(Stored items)

--------------------------------------------------

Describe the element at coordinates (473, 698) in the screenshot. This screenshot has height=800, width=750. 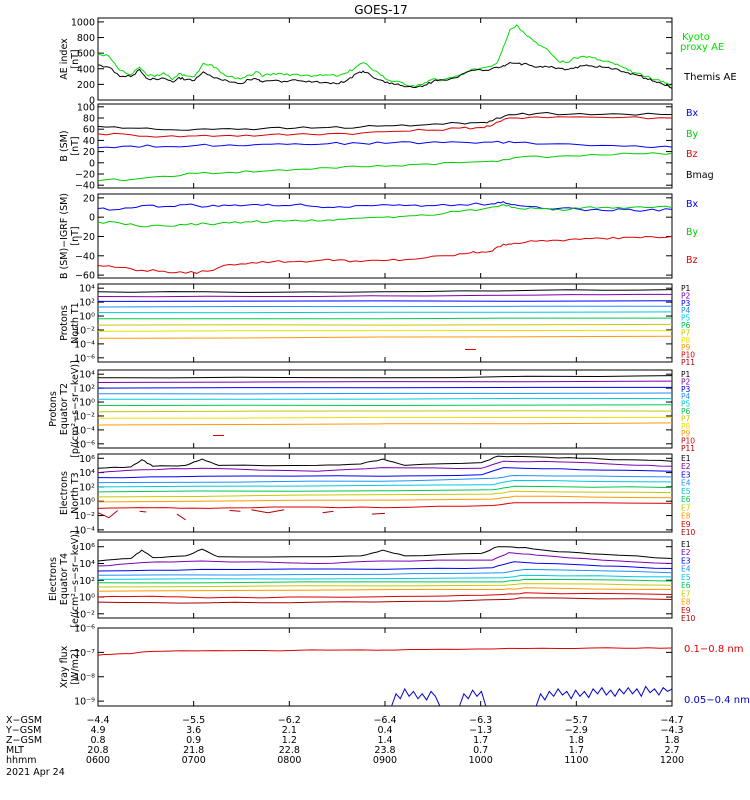
I see `series-line-0-05-0-4-nm` at that location.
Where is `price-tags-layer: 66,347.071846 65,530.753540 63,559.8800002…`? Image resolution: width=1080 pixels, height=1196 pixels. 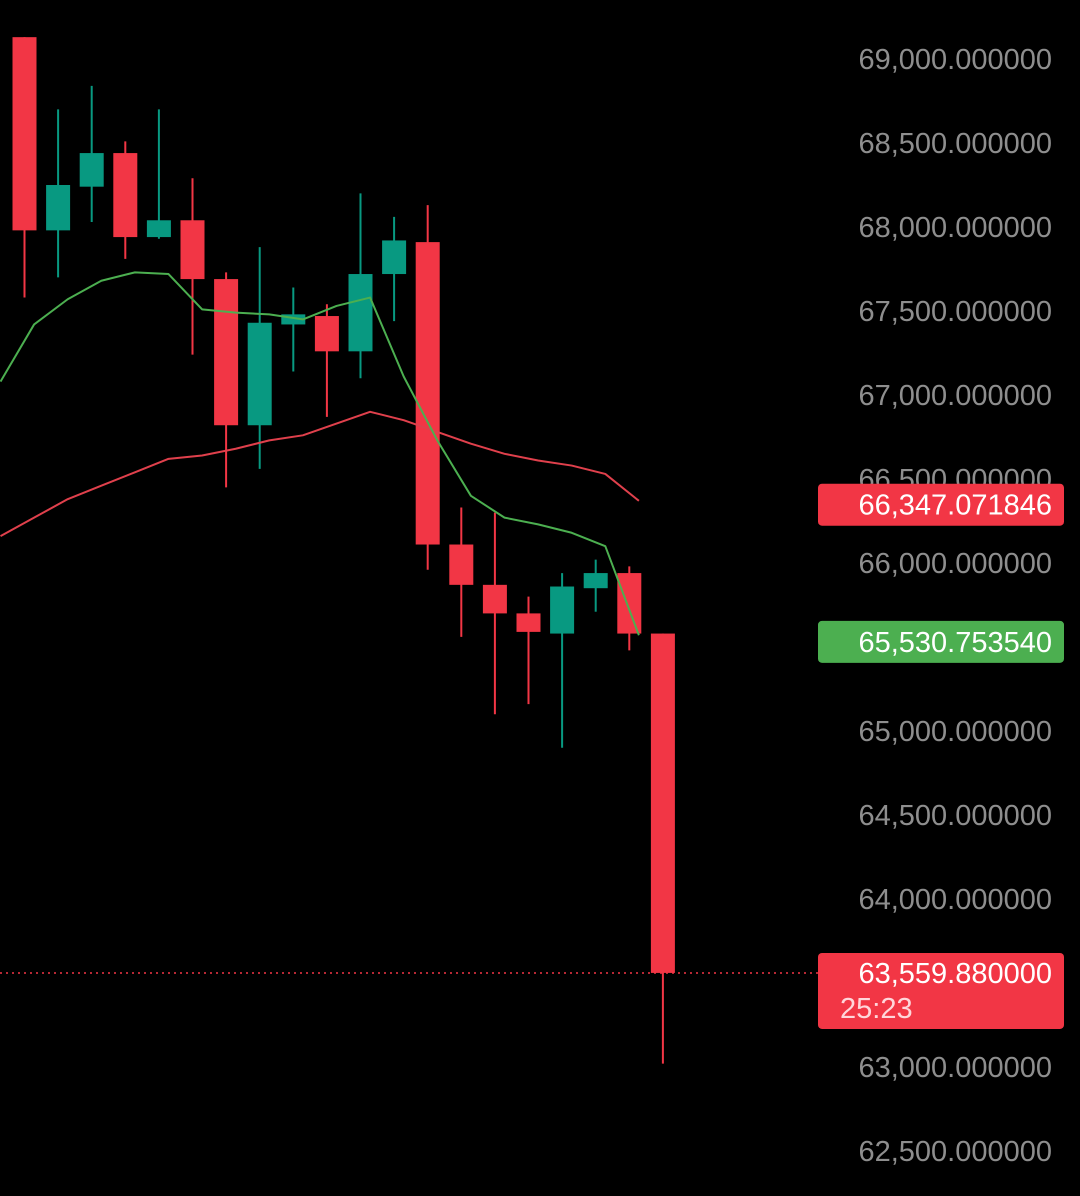
price-tags-layer: 66,347.071846 65,530.753540 63,559.8800002… is located at coordinates (941, 756).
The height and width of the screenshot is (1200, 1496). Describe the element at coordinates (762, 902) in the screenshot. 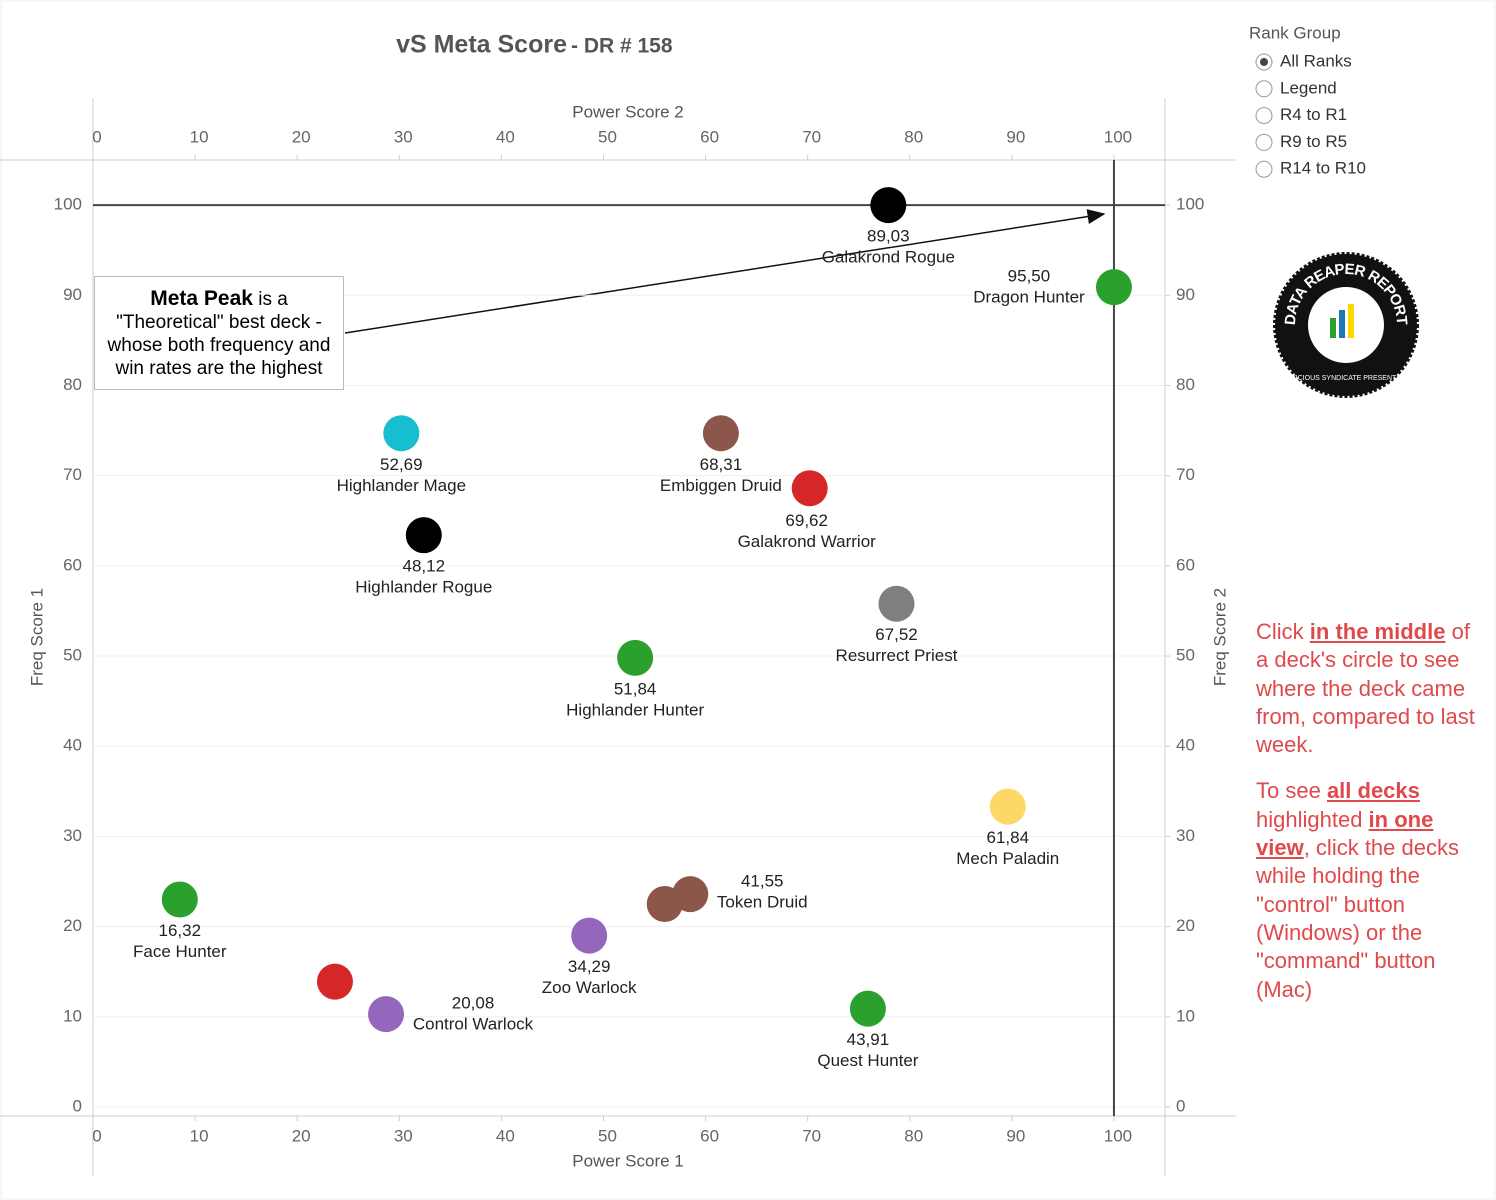

I see `deck-label: Token Druid` at that location.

--------------------------------------------------

▸ WHAT IS REQUIRED
Starting at the line that contains "The height and" and ending at the last line of the material, turn each line into a row of a Markdown table with the columns No. and Line, and omit blank lines. Leave the pictures out of the answer.

▸ RESPONSE AREA
| No. | Line |
|---|---|
| 1 | The height and width of the screenshot is (1200, 1496). Describe the element at coordinates (762, 902) in the screenshot.  |
| 2 | I see `deck-label: Token Druid` at that location. |